Actually, you could also use "!>=" instead of "<" so that the 
compasison would become:

   !(arr[n+1] !>= arr[n])

This is also correct for floating point numbers. However, it 
might be problematic for user defined types that also implement 
something similar to nan (eg. bigfloat). I could not find any 
documentation on how the unordered comparison operators (<>, 
!<>=, !<=, !<, !>=, !>, !<>) translate into opCmp calls.

Nov 12 2013

Walter Bright <newshound2 digitalmars.com> writes:

On 11/12/2013 1:33 AM, tn wrote:
 I could not find any documentation on how the unordered
 comparison operators (<>, !<>=, !<=, !<, !>=, !>, !<>) translate into opCmp
calls.

That's because they just don't translate to opCmp calls. At one point I was 
going to set up an opExtendedCmp or something like that for those operators,
but 
then we went ahead and deprecated those operators, rendering the idea moot.

Nov 12 2013

"tn" <no email.com> writes:

On Tuesday, 12 November 2013 at 09:40:52 UTC, Walter Bright wrote:
 On 11/12/2013 1:33 AM, tn wrote:
 I could not find any documentation on how the unordered
 comparison operators (<>, !<>=, !<=, !<, !>=, !>, !<>) 
 translate into opCmp calls.

 That's because they just don't translate to opCmp calls.

Well, they seem to translate to something, because this works as 
expected:

   struct S {
       private double v;
       auto opCmp(S rhs) { return v - rhs.v; }
   }

   S v1 = S(1);
   S v2 = S(2);
   S vn = S(double.nan);
   assert((v2 < v1) == false);
   assert((v1 < v2) == true);
   assert((v1 < v1) == false);
   assert((v1 < vn) == false);
   assert((v2 !>= v1) == false);
   assert((v1 !>= v2) == true);
   assert((v1 !>= v1) == false);
   assert((v1 !>= vn) == true);


 but then we went ahead and deprecated those operators

Maybe the spec then needs to be updated:

http://dlang.org/expression.html#RelExpression
http://dlang.org/expression.html#floating_point_comparisons

Nov 12 2013

Jonathan M Davis <jmdavisProg gmx.com> writes:

On Tuesday, November 12, 2013 10:33:26 tn wrote:
  I could not find any
 documentation on how the unordered comparison operators (<>,
 !<>=, !<=, !<, !>=, !>, !<>) translate into opCmp calls.

As I understand it, they only work with the built-in floating point types and 
are supposed to be deprecated.

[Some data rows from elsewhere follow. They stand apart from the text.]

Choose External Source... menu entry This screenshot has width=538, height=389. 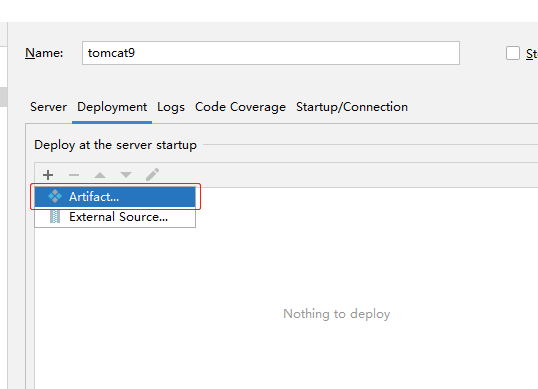coord(115,217)
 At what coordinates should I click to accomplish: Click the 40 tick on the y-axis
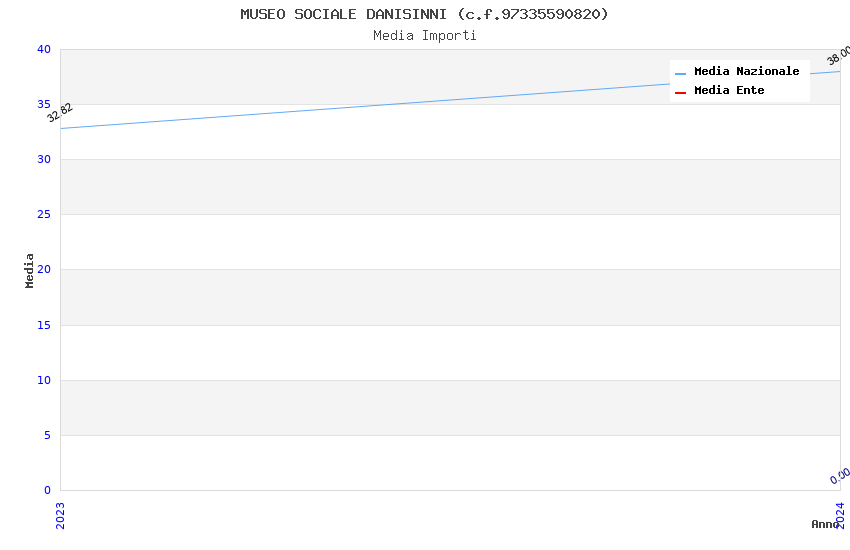coord(44,50)
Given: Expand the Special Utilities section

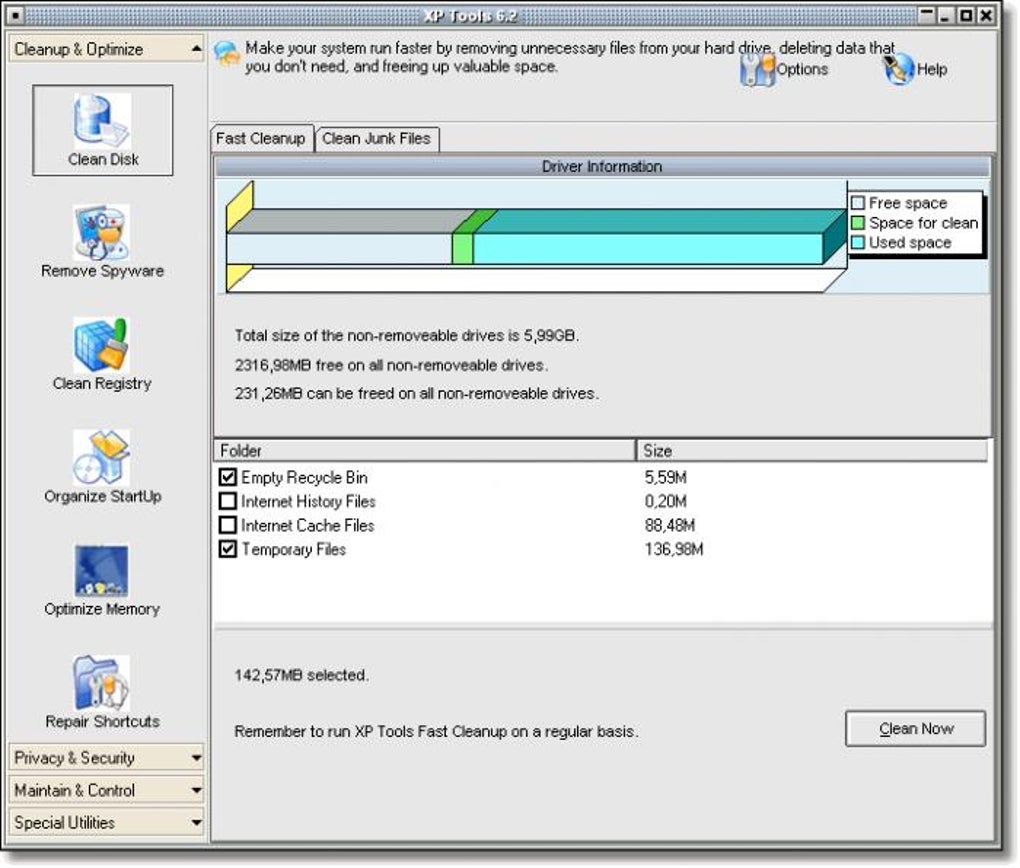Looking at the screenshot, I should 104,822.
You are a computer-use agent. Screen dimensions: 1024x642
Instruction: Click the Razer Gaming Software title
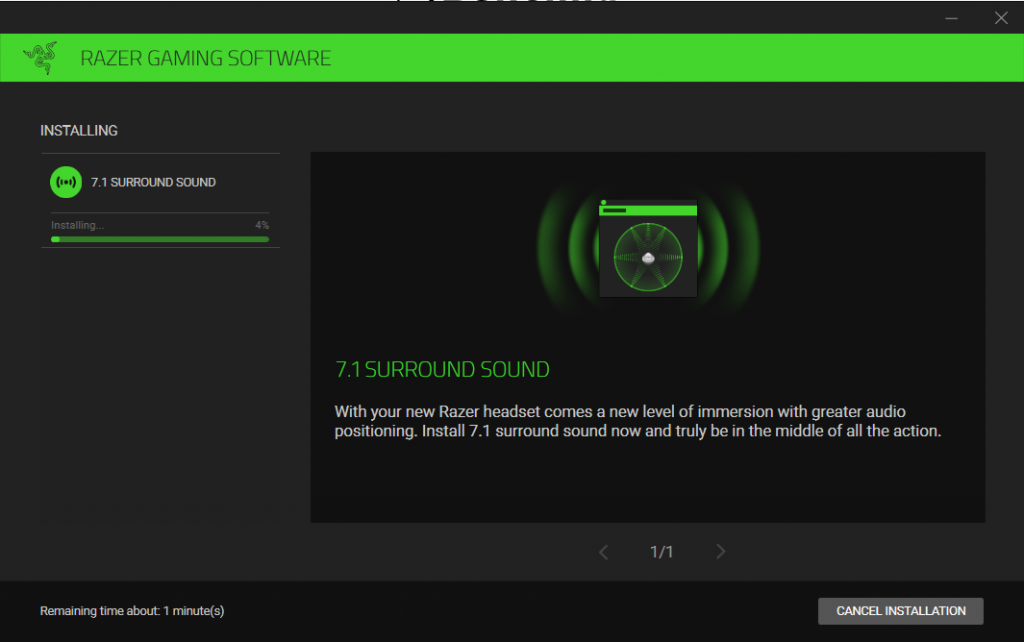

So, writing new code which uses them - 
particularly generic code - wouldn't make sense.

- Jonathan M Davis

Nov 12 2013

Andrei Alexandrescu <SeeWebsiteForEmail erdani.org> writes:

On 11/12/13 12:54 AM, tn wrote:
 On Tuesday, 12 November 2013 at 07:33:57 UTC, qznc wrote:
 On Tuesday, 12 November 2013 at 04:41:56 UTC, Vladimir Panteleev wrote:
 double[] arr = [1, 2, 3, double.nan, 1, 2];
 assert(arr.isSorted);
 arr.sort();

 This code will fail with an assert error, but not the one on the
 second line. Rather, it will fail inside std.range, when sort calls
 assumeSorted, which checks elements in an order different than sort
 and isSorted.

 Here's a case where the odd way NaN interacts with generic code
 messes things up in an ugly way.

 This is concerning. It's very easy to overlook this while writing an
 application, and it can become a hidden vulnerability.

 We can't fix the operators... but, perhaps, we could define a safe
 default comparison predicate (e.g. std.algorithm.less) for use with
 sorting and related tasks? Aside from bitwise comparison, is it even
 possible to efficiently compare floating-point values in a way
 suitable for sorting?

 You cannot sort NaNs. A comparison with NaN must always evaluate to
 false.

 One could change isSorted to check for false instead of true, so it
 would accept NaN. That would probably break too much code, though.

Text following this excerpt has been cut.